Der FK Schachtar Donezk, ukrainisch Шахтар Донецьк, lange Zeit unter dem russischen Namen Schachtjor Donezk (Шахтёр Донецк) bekannt, wurde 1936 gegründet. Schachtar oder Schachtjor bedeutet „Bergarbeiter“, Donezk liegt in der russischsprachigen ostukrainischen Bergbauregion Donbass. Die Stadt Donezk hieß damals Stalino, so wurde der Verein 1936 als Ugolniki Stalino (ukrainisch Вугільники Сталіно) gegründet. Noch im selben Jahr wurde der Verein nach dem Donezker Bergarbeiter Stachanov, der nach propagandistischer Übererfüllung des Plansolls als „Held der Arbeit“ gefeiert wurde, in Stachanoviec Stalino (ukrainisch Стахановець Сталіно) umbenannt. 1946 wurde dann daraus Schachtjor Stalino (russisch Шахтёр Сталино) und nach Umbenennung der Stadt 1962 Schachtjor Donezk (russisch Шахтёр Донецк). Seit der ukrainischen Unabhängigkeit wird der Name offiziell in ukrainischer Sprache als Schachtar Donezk (Шахтар Донецьк) verwendet. Von 1938 bis 1991 spielte der Verein mit Unterbrechungen durch den Zweiten Weltkrieg sowie einen Abstieg 1971 fast ununterbrochen in der höchsten sowjetischen Liga. Beste Meisterschaftsplatzierung war dabei drei zweite Plätze, viermal (1960, 1961, 1980 und 1983) wurde der sowjetische Cup gewonnen. Nach der ukrainischen Unabhängigkeit 1991 wurde Schachtar 1996 vom Milliardär Rinat Achmetov übernommen, der sich den Verein um viel Geld zum Identitätsstifter der Region und unter Trainer Mircea Lucescu (seit 2004) mit brasilianischen Spielern zum europäischen Spitzenverein aufbauen ließ. Seit 2002 wurde neunmal die ukrainische Meisterschaft gewonnen, zuletzt von 2010 bis 2014 fünfmal in Serie. Dazu gab es seit 1995 ebenfalls neun Cupsiege. Auf europäischer Ebene spielt man regelmäßig in der Champions League und gewann 2009 den UEFA-Cup.

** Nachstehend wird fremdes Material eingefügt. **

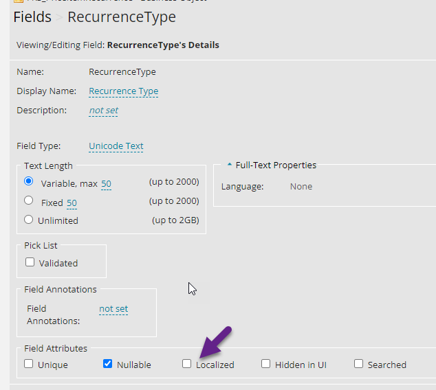
Task: Select the 'Variable, max' text length radio
Action: 28,182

Die Arena Ľviv (Арена Львів) im westukrainischen Lemberg (Ľviv) wurde für die EM 2012 errichtet und hat eine Kapazität von 34.915 Plätzen. Die ukrainischen Steuerzahlerinnen und Steuerzahler kostete der Bau 220 Millionen Euro. Da der hiesige Verein Karpaty Ľviv angesichts der hohen Kosten nach fünf Spielen hier wieder ins eigene Stadion Ukrajina zurückkehrte, stand der teure Neubau am Stadtrand nach drei Gruppenspielen bei der Europameisterschaft leer. Seit dem Ausbruchs des Kriegs in der Ostukraine 2014 und der Kriegsbeschädigung der Donbass Arena trägt Schachtar Donezk einen Teil seiner Heimspiele hier aus, 1.000 Kilometer von Donezk entfernt.
Vor dem Spiel wurde die Stadt Lemberg besichtigt. Dazu wurden neben dem Stadion auch das Museum von Karpaty Ľviv und ein weiteres Stadion angeschaut und der Ursprungsort des polnischen und ukrainischen Fußballs besucht.